题目:
Lunar New Year is approaching, and Bob decides to take a wander in a nearby park.
The park can be represented as a connected graph with n nodes and m bidirectional edges. Initially Bob is at the node 1 and he records 1 on his notebook. He can wander from one node to another through those bidirectional edges. Whenever he visits a node not recorded on his notebook, he records it. After he visits all nodes at least once, he stops wandering, thus finally a permutation of nodes a1,a2,…,an is recorded.
Wandering is a boring thing, but solving problems is fascinating. Bob wants to know the lexicographically smallest sequence of nodes he can record while wandering.
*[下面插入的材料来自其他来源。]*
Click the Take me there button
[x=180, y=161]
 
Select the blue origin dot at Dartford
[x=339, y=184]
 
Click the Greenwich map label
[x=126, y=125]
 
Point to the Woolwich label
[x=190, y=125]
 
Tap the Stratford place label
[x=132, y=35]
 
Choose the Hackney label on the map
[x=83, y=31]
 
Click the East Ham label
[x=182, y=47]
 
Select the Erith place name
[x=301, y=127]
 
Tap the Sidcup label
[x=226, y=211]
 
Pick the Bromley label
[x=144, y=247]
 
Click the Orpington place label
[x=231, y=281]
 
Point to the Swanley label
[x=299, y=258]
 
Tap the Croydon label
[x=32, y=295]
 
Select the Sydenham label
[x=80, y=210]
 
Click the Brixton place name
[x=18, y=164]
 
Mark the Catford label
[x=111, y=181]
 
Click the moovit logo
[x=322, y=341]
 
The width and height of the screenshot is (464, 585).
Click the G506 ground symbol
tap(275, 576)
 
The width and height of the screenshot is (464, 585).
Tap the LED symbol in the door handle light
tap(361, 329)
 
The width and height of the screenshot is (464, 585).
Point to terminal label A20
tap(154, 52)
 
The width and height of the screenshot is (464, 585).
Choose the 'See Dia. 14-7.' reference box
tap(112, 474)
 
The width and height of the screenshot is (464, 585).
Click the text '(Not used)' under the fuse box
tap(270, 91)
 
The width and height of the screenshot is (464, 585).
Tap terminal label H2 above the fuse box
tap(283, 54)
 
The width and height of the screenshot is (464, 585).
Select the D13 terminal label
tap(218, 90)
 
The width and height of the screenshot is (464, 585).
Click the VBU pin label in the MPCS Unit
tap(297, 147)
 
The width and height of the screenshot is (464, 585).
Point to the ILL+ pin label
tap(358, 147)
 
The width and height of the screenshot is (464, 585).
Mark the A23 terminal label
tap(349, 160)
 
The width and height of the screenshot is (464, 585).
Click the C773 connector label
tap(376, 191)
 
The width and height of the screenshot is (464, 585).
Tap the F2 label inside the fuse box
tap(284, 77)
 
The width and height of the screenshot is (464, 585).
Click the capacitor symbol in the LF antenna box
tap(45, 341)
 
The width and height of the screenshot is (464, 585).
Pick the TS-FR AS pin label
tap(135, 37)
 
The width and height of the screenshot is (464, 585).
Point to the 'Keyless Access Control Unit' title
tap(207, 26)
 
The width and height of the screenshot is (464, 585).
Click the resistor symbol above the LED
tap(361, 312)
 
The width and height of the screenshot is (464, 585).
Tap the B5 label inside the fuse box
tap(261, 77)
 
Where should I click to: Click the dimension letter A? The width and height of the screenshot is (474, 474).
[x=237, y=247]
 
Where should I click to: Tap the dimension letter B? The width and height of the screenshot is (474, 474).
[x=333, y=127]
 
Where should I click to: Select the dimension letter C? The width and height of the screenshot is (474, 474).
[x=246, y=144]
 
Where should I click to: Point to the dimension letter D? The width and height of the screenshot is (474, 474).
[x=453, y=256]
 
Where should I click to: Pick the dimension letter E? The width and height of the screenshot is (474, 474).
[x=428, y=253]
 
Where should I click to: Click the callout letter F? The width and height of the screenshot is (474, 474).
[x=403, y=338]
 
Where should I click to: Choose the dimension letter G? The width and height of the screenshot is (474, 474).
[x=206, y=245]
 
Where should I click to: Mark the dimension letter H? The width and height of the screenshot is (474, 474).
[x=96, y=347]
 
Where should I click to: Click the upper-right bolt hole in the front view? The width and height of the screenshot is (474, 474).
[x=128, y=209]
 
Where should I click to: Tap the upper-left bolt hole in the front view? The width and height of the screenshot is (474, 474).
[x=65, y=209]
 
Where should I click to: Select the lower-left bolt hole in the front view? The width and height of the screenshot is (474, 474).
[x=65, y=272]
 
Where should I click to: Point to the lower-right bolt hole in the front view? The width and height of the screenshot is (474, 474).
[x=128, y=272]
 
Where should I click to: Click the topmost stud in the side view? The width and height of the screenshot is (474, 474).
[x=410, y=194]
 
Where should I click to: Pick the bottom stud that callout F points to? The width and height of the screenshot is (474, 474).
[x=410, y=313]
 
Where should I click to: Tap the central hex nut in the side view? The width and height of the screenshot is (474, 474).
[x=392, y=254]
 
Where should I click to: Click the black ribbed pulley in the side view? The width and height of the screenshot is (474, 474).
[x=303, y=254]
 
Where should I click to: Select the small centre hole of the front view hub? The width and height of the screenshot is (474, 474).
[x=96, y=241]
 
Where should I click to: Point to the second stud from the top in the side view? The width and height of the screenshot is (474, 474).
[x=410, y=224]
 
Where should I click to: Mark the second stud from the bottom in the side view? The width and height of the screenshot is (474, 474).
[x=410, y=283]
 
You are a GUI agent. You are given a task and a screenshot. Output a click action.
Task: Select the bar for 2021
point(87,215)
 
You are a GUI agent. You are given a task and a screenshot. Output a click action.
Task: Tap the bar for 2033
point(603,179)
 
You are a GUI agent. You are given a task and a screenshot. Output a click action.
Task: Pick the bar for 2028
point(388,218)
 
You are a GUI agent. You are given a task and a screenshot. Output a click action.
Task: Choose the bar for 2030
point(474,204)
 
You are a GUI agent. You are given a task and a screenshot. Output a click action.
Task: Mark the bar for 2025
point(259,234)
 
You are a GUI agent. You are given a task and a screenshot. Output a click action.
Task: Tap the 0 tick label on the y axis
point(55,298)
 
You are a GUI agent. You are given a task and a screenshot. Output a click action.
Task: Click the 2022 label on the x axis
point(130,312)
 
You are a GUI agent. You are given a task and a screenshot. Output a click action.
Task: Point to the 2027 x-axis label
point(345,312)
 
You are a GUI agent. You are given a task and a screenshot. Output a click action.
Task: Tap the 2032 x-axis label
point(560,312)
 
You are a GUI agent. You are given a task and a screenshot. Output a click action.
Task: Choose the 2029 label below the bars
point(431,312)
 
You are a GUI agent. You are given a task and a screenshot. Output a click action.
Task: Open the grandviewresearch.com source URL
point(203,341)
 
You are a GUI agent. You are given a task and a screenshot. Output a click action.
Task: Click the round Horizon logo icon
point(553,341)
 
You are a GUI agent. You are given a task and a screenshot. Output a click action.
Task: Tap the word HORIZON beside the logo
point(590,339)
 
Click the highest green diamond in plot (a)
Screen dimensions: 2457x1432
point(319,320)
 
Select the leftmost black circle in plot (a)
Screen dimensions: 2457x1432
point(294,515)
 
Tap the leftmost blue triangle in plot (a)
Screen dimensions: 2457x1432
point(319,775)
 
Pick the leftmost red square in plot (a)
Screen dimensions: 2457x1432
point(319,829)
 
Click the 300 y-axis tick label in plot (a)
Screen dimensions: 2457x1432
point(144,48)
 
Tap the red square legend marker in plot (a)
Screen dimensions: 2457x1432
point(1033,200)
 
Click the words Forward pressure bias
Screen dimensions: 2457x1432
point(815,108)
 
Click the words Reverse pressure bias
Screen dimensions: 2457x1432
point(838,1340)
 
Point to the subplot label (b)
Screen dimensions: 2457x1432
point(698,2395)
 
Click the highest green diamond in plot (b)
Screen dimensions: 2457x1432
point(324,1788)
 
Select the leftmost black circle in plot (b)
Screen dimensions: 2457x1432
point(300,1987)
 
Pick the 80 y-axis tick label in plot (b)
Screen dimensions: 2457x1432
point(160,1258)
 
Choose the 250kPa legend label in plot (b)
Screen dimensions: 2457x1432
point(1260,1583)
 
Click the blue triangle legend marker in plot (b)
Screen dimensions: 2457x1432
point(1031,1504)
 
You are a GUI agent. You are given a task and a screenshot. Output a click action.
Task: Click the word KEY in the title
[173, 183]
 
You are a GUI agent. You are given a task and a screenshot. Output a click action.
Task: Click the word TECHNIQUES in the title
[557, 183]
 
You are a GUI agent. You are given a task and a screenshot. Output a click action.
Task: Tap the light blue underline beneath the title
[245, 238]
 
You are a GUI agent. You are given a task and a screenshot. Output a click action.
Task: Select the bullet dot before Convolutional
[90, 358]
Bob thinks this problem is trivial, and he wants you to solve it.
A sequence x is lexicographically smaller than a sequence y if and only if one of the following holds:
x is a prefix of y, but x≠y (this is impossible in this problem as all considered sequences have the same length);
in the first position where x and y differ, the sequence x has a smaller element than the corresponding element in y.
Input
The first line contains two positive integers n and m (1≤n,m≤105), denoting the number of nodes and edges, respectively.
The following m lines describe the bidirectional edges in the graph. The i-th of these lines contains two integers ui and vi (1≤ui,vi≤n), representing the nodes the i-th edge connects.
Note that the graph can have multiple edges connecting the same two nodes and self-loops. It is guaranteed that the graph is connected.
Output
Output a line containing the lexicographically smallest sequence a1,a2,…,an Bob can record.
题意:
给你一个n个顶点,m条边的无向图连通图,你现在在1这个点,请你遍历这张图,每个点必须经过( 同一个点可以经过多次),请你找出字典序最小的遍历方法。
思路:
图上的dfs吧,看了一篇学长的博客,收到了启发,用vector数组来存储邻接表,然后又用了一个set有序地存储了当前这个点所连通的其他点。
#include<bits/stdc++.h>
using namespace std;
const int maxn = 3e5 + 15;
vector<int>v[maxn];
set<int>st;
int vis[maxn];
int n, m;
void dfs(int a, int cnt){
vis[a] = 1;
cnt++;
cout << a << " ";
st.erase(a);
if(cnt == n)
return;
for(int i = 0; i < v[a].size(); i++){
if(vis[v[a][i]] == 0)
st.insert(v[a][i]);
}
dfs(*st.begin(), cnt);
}
int main()
{
cin >> n >> m;
for(int i = 0; i < m; i++){
int x, y;
cin >> x >> y;
v[x].push_back(y);
v[y].push_back(x);
}
st.insert(1);
dfs(1, 0);
return 0;
}